10 Nov 2023
4 min read
By Dr. Azim Malik
Specialist Periodontist and Implant Surgeon
Well, the impact is always on the patient.
It’s the patient that loses out.
First of all, there's a nationwide recruitment crisis so dental practices can’t find dentists that want to do NHS work.
The practices still have the NHS contracts because NHS contracts are big – they are worth hundreds of thousands of pounds.
So no practice wants to give up on that contract – but they might not have access to a dentist to fulfil that contract.
So recruitment has become a big challenge because many dentists are now coming in and saying: “Actually, we don't want to do any NHS work. We’ll come and work for but we want to work on a private basis.”
So a lot of the practices are running on locums (a dentist who steps in to cover shifts) – but locum rates for dentists aren't as good as they are for, say, general practitioners.
So that model's not working and obviously patients are not being seen.
It’s as simple as that.
So disease is not being diagnosed and a chronic disease like gum disease is then being left for a longer period of time.
And, ultimately, when that patient then decides to go and seek treatment from NHS or private providers, the damage is much greater than if it had been picked up earlier.
It has now become difficult in some cases for people to sign up to a dentist as an NHS patient.
I think, even if I wasn't a dentist, I would certainly support the dentists with this because I worked under the NHS system for many years and I couldn't wait to leave.
In 2017, I left and I've never looked back.
It was a huge relief.
And it's the same across the medical and healthcare field.
The dentists are receiving continuous pay cuts and there comes a point when you can't afford a basic standard of living.
But dentists are lucky because, since the early 90s, they’ve been able to work under two contracts – the private contract and the NHS contract.
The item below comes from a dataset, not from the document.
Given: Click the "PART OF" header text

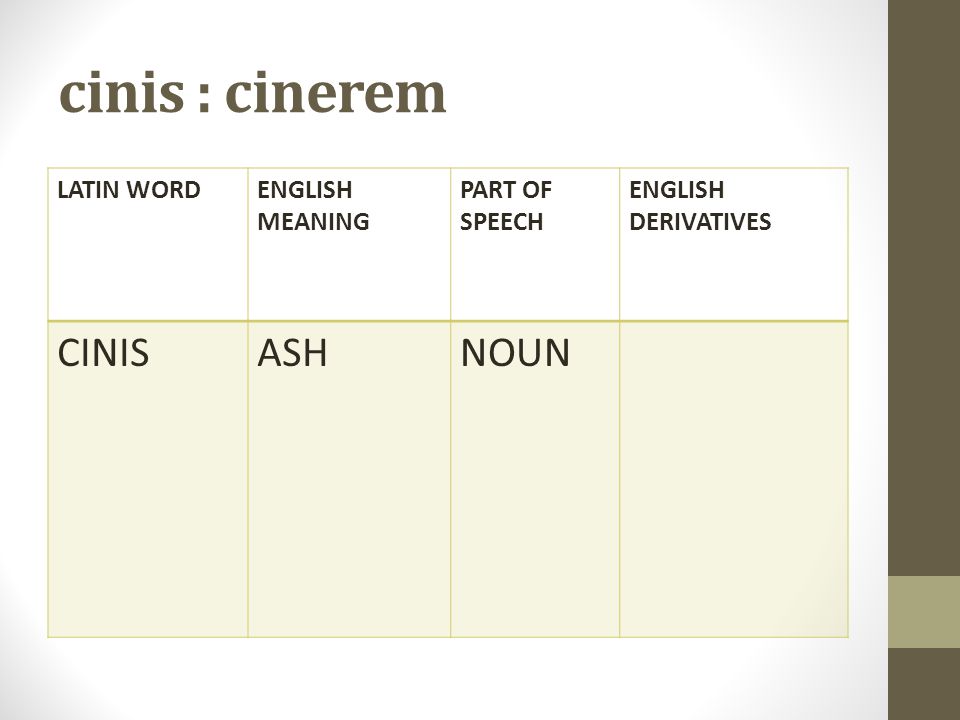Looking at the screenshot, I should 505,190.
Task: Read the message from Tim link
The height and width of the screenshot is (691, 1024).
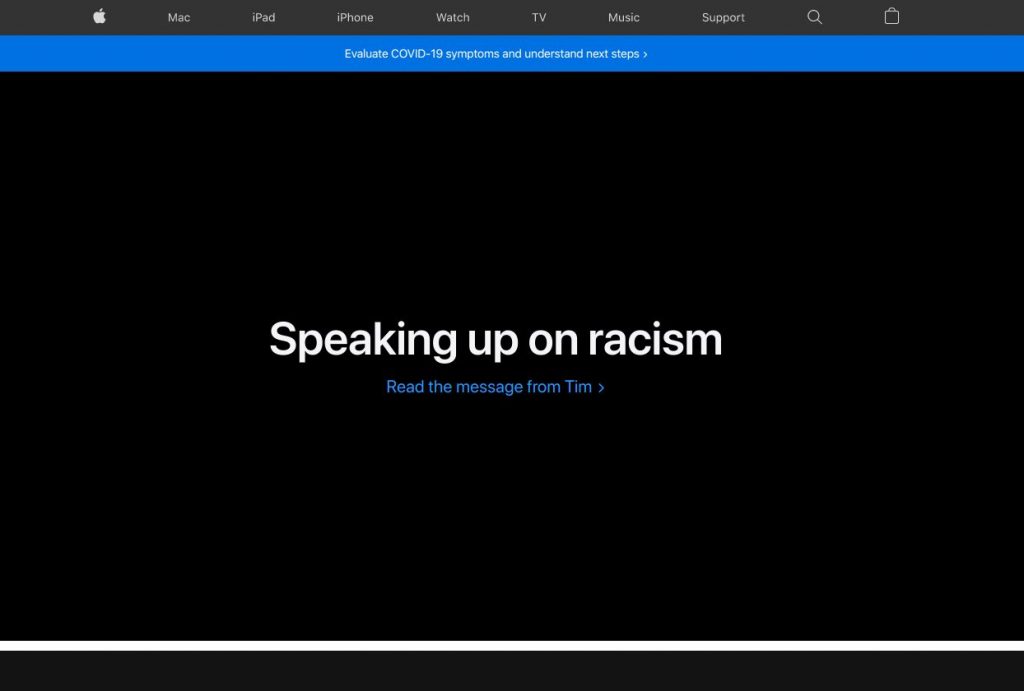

They can choose between the two.
So the reason why you'll never see a dentist go on strike is because they're not reliant on the NHS for their income.
Practice owners can go private tomorrow. The practices belong to them – they don't belong to the NHS.
They can sack off the NHS contract and that’s what’s happened.
That's why you won't see the dentists on strike.
Dentist can just say to patients: “All right, well, it's private, come and see us privately.”
Whereas medical practitioners cannot.